• Task inputs:
######
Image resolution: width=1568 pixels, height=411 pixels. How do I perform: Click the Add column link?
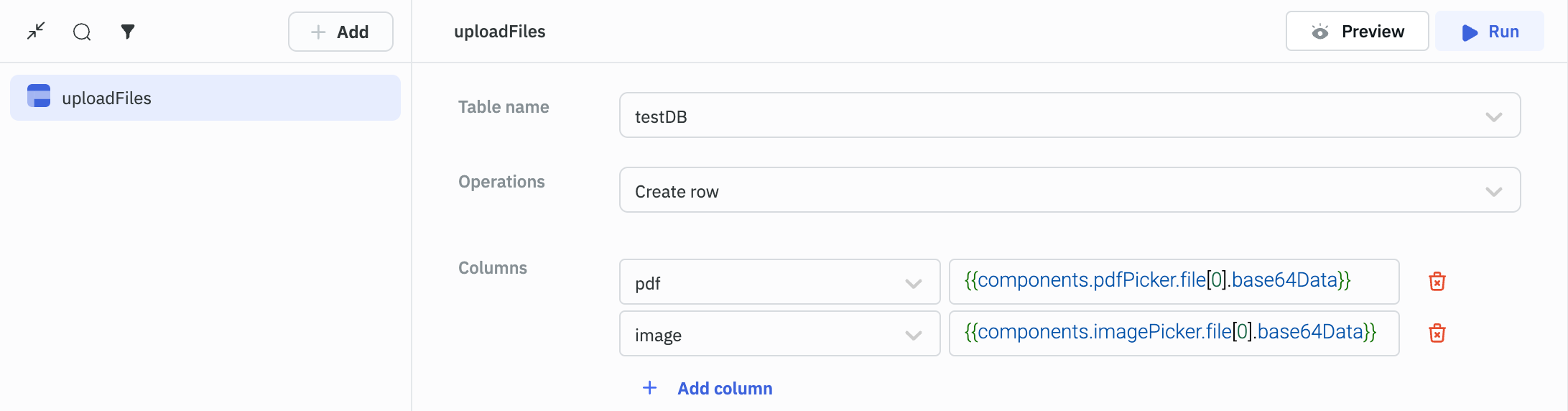(x=725, y=388)
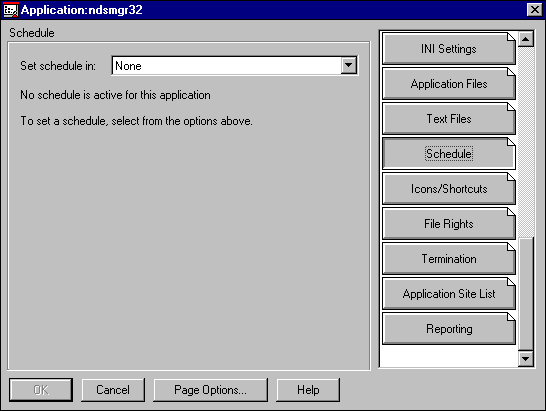The image size is (546, 411).
Task: Close the Application:ndsmgr32 dialog
Action: pyautogui.click(x=535, y=10)
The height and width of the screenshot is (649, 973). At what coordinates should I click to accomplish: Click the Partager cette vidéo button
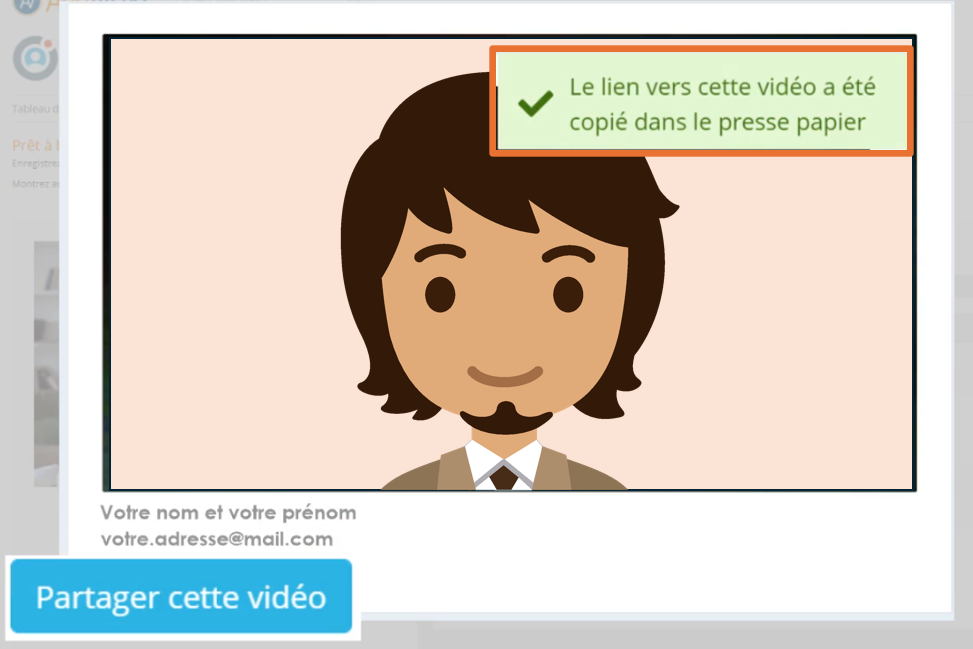(181, 596)
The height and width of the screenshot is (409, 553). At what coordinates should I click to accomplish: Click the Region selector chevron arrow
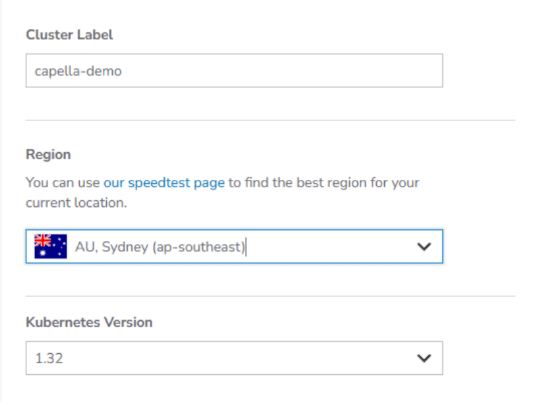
######
• The problem: Pictures aside, return all of the material exactly as written.

• Response to the task:
Image resolution: width=1568 pixels, height=411 pixels. How do I perform: Click the Add column link?
(x=725, y=388)
The image size is (546, 411).
Task: Close the Application:ndsmgr32 dialog
Action: pyautogui.click(x=535, y=10)
The height and width of the screenshot is (649, 973). At what coordinates should I click to accomplish: Click the Partager cette vidéo button
(181, 596)
The height and width of the screenshot is (409, 553). At what coordinates should I click to accomplish: Click the Region selector chevron arrow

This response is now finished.